これが試作した「超」整理時計。背景は二分割されていて、右側は週のどれだけを経過しているか、左側はその月のどの程度を経過しているかをしめす帯グラフになっている。月末なので、真っ赤である (^^)

不定時法とは

 落語の「時うどん」なんかに出てくるアレで、日の出・日の入りを基準にしているのだけれど、昼間と夜間をそれぞれ六等分し、それを一刻とする仕組みである。「いっとき」と読むらしい。
 ということで、一刻はおよそ二時間ということになるのだけれど、季節によって昼間:夜間の比率は変化する。それゆえ、夏場は昼間の一刻は二時間よりも長く、夜間の一刻は短くなる。冬場はその逆というわけで、時間の長さが一定でないので「不定時法」という。
 日本は、文明開化の明治期に太陰暦から太陽暦にきりかえたときn、この不定時法を廃止し、定時法にきりかえた。一日を24分割し、それを一時間としたわけである。

不定時法の謎

 不定時法は日の出・日の入りの時刻を基準にして、昼間と夜間をそれぞれ6分割するということになっている。分割されたものを一刻(いっとき)という。これに12個ある干支の呼称をあてはめて呼んだりもする。「草木も眠る丑三つどき」なんかのフレーズに残るアレである。
 この干支を時間表記につかう方法は古代支那が本家である。一日の時間表記だけでなく、何年という記述にもこの干支がつかわれる。「辛亥革命」「戊辰戦争」とかのアレだ。
 干支をくみあわせて何年の出来事であったかを記録するやり方、高校の古文でならったときにはピンとこなかったが、なかなか興味深いやり方である。
 10種類ある十干(甲・乙・丙、丁、戊、己、庚、辛、壬、癸)と12種類の十二支(子・丑・寅・卯・辰・巳・午・未・申・酉・戌・亥)をくみわせているのだけど、単純に120種類というのではなく、半分の60種類の組み合わせにしているところがミソ。「60年分を勘定できれば充分でしょ?」という古代人の垣間見えるところがおもしろい。60歳になることを還暦というのもここからきている。
 それにしても元号というのがあるのに、干支をつかった時間表記法を併用するってのも奇妙な話だ。古代日本人の意図はどこらへんにあったのだろう。いかん、話が横道にそれてしまった……

実装にあたっての目論見

 ということで、仕様をかんがえてみる。
 日の出・日の入りの時刻を画面上の円周上にプロットして、その間に六分割の区切り線をいれて、さらにお天道様に相当するものをグルグルと周回させる。

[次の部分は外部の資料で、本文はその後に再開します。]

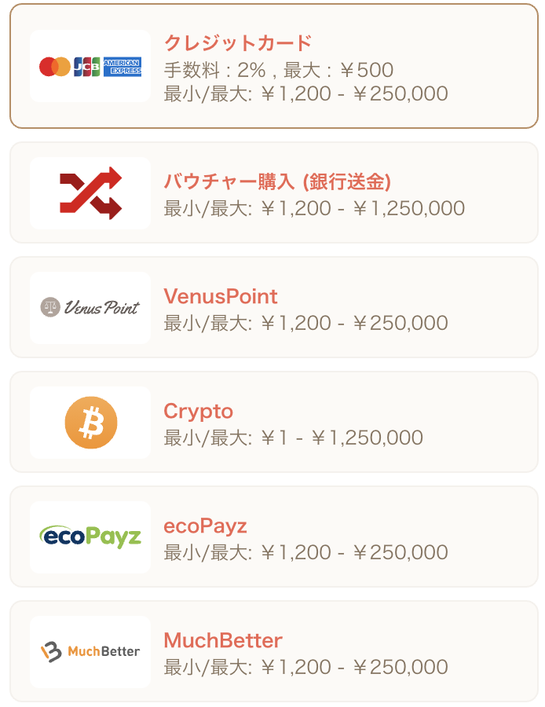Click the MuchBetter logo
This screenshot has height=707, width=545.
[90, 651]
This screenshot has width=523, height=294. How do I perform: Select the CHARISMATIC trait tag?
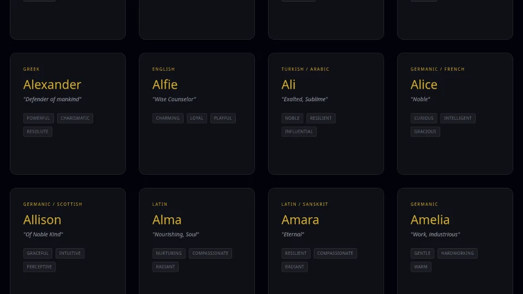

この程度の処理なら、今の自分のスキルでも実装できるだろう。
 で、日の出・日の入りの時刻というのは時期によっても違うし、場所によっても異なる。札幌市と鹿児島市とでかんがえてみると、夏至の頃で30分ほどの差があり、冬至のころには10分ほどの差になるという。
 幸いなことに、これらデータは今ではネットで公的機関が公開してくれている。理科年表を参照するのにくらべたら精度は格段に高い。便利な世の中になったものだと感謝しつつ、ありがたくつかわせていただこう。
 この手ののデータは随時APIをたたけばさらにきめ細かい地域別の数字も参照できそうではある。とはいえ、まずは動作確認なので東京か京都あたりのデータをコピペしたものベースにつくることにしよう

不定時法時計、結局、何が便利なの?

 不定時法の時計があったからといって、実用的なものになるとも正直おもえない。明治期のころまでの時代小説を読むときに、併用してみると気分がもりあがるような気がするのでつくってみたいとおもったのである。国学系の書籍を読むときも、なんか気分が高揚するような予感もする。
 という程度の実用性なのだけど、日の出・日の入りの時刻は釣りなどをする人には大切なデータであるとも聞くので、ひょっとしたらよろこんでくれ人がいるかもしれないともおもう

 それなりのものができたら、絵師に発注して「大名時計」の文字盤をモチーフにした画面構成にしてみた。このように妄想しているときが一番たのしい (^^)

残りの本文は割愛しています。